Por: Nathan Fernandes
Em sua estreia no cinema, o LSD não desperta sentimentos muito agradáveis no público. No filme "Força Diabólica", um terror de baixo orçamento de 1959, o psicodélico figura como uma substância usada para causar medo incontrolável, mostrando o ator Vincent Price lidando com a primeira bad trip da sétima arte.
Pudera, o termo "psicodélico" -algo como "manifestação da mente", em grego- tinha sido cunhado só dois anos antes pelo psiquiatra britânico Humphry Osmond. O movimento hippie estava em gestação, e ainda estava em alta o discurso de que essas substâncias –que ganharam evidência na década de 1940– reproduziam as alucinações típicas de quadros de esquizofrenia, o que se mostrou incorreto.
Da mesma forma, associar experiências do tipo com a perda da sanidade deixou marcas que podem ser vistas até hoje, com o atual renascimento do interesse pelos psicodélicos.
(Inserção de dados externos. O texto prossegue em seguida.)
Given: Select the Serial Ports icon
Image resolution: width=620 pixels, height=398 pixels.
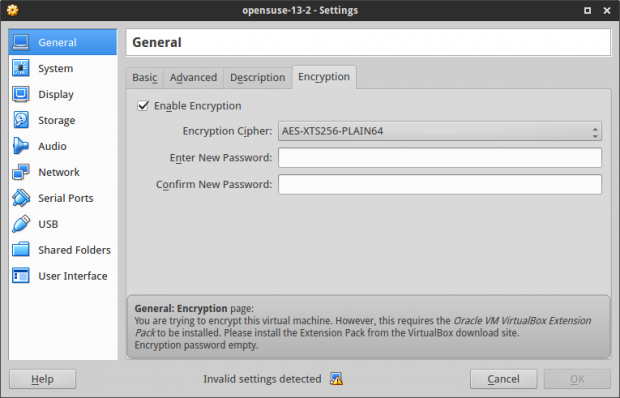Looking at the screenshot, I should click(21, 198).
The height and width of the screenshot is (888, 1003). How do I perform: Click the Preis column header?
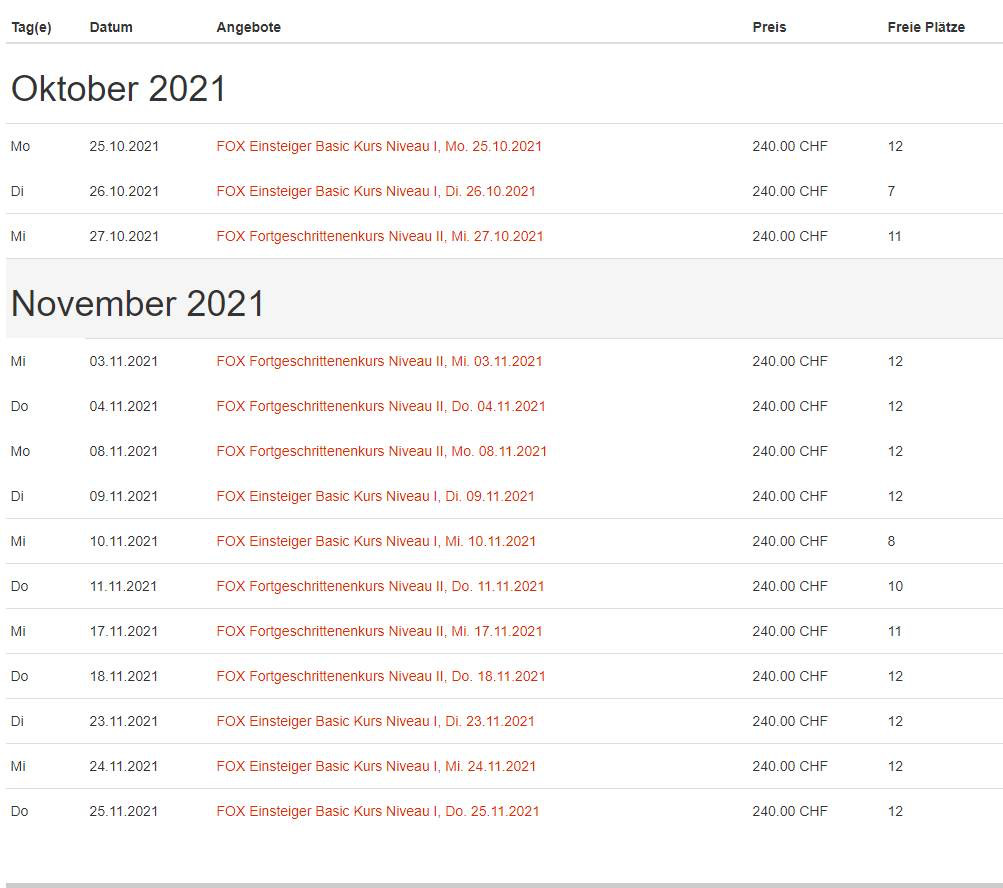(x=769, y=27)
Depois de serem proibidos em 1971, esses alteradores de consciência voltaram aos holofotes da ciência, em meados dos anos 2000, para o tratamento de transtornos mentais.
No ano que vem, os Estados Unidos devem liberar o uso do MDMA, ou ecstasy, para o tratamento de transtorno de estresse pós-traumático. E o Brasil é vanguarda nos estudos que investigam o potencial da ayahuasca no tratamento de pessoas com depressão severa.
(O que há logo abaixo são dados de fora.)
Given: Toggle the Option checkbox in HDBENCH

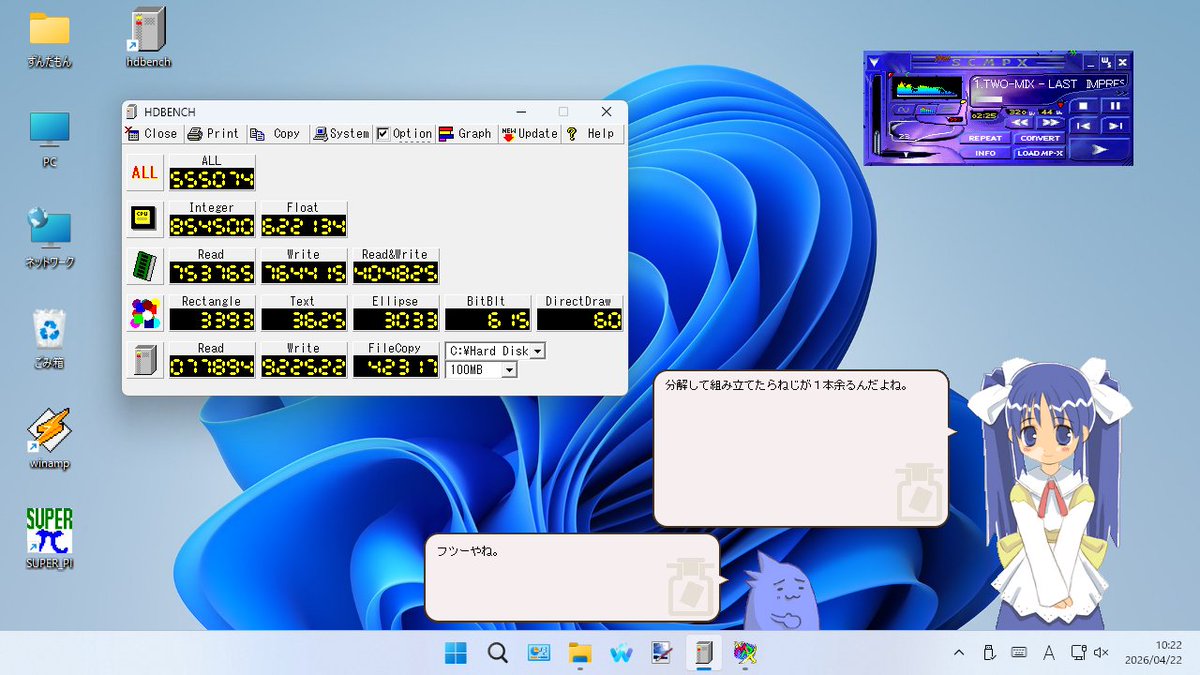Looking at the screenshot, I should 404,133.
Nos últimos anos, esse interesse científico parece ter transbordado dos laboratórios e invadido o cenário cultural.
A exemplo da bad trip de Vincent Price, muitas obras atuais de ficção também representam os psicodélicos de forma sinistra. Em filmes como "Clímax", de Gaspar Noé, e "Midsommar", de Ari Aster, o uso de substâncias psicoativas termina em dor e angústia. Na série "Ratched", da Netflix, uma overdose de LSD por engano acaba em cenas explícitas de mutilação.
Nada, no entanto, ofende mais a ciência do que a sucessão de erros técnicos cometidos por "Nove Desconhecidos", da Amazon Prime Video. Na série, que traz uma versão élfica de Nicole Kidman, um retiro de bem-estar é usado como pano de fundo para um drama que envolve práticas disparatadas, como o tratamento surpresa com psicodélicos.
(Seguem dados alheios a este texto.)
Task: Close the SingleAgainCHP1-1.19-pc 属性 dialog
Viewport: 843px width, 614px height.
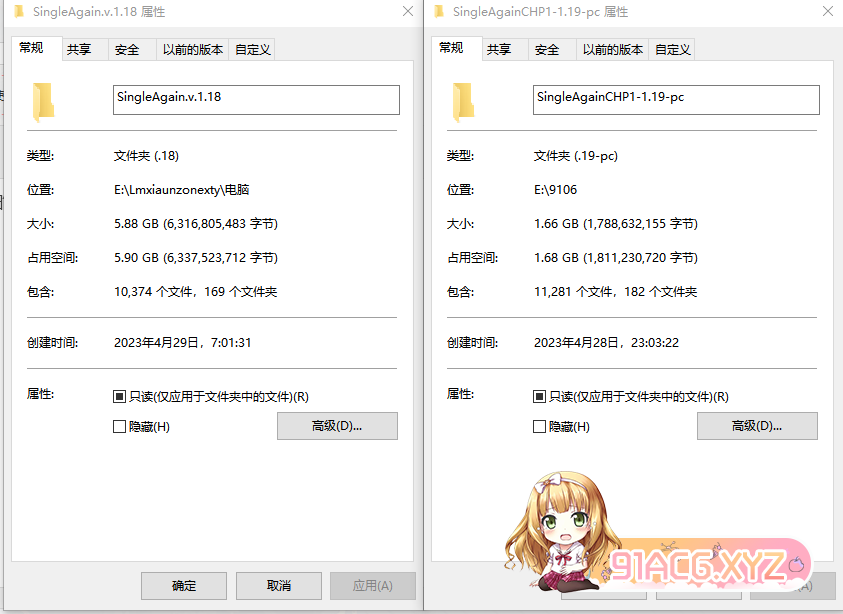Action: tap(827, 12)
"Acho que o mesmo equilíbrio que precisamos ter na ciência psicodélica para não vender ilusões, também é preciso ter nas produções culturais para que não se faça um retrato impreciso, mentiroso e potencialmente danoso dos psicodélicos", aponta o psiquiatra Luís Fernando Tófoli, coordenador do Interdisciplinary Cooperation for Ayahuasca Research and Outreach, ou Icaro, da Universidade Estadual de Campinas, sugerindo que o problema da série poderia ser resolvido se, no lugar de psicodélicos conhecidos, os roteiristas optassem por substâncias fictícias, a exemplo do brasileiro "Bacurau".
As obras de não ficção da Netflix parecem mais atentas aos avanços no campo. Em animações como "The Midnight Gospel", que é baseada em um podcast, as discussões sobre o uso de substâncias transcendem o proibicionismo, assim como nos documentários históricos "Wormwood" e "Baseado em Fatos Raciais".
Outras obras como "Maior Viagem" e "Explicando a Mente" também oferecem visões que confrontam o senso comum sobre drogas.
E, se na década de 1950, o lançamento do ensaio "As Portas da Percepção", do já então renomado escritor Aldous Huxley, ajudou a dissolver o constrangimento de intelectuais em tratar dos psicodélicos na literatura, nos últimos anos, o lançamento do best-seller "Como Mudar Sua Mente", do jornalista Michael Pollan, em 2018, parece ter aberto o caminho do interesse das editoras por obras do tipo.
No país, refletem isso os lançamentos de trabalhos como "História Social do LSD no Brasil", do jornalista e historiador Júlio Delmanto, em 2020; "Psiconautas", do jornalista Marcelo Leite (que mantém neste jornal o blog Virada Psicodélica), em 2021; e o clássico "A Experiência Psicodélica", do guru da psicodelia americana Timothy Leary, em 2022; além de "Psicodélicos", do jornalista Carlos Minuano, com previsão de lançamento para este ano pela editora Fósforo.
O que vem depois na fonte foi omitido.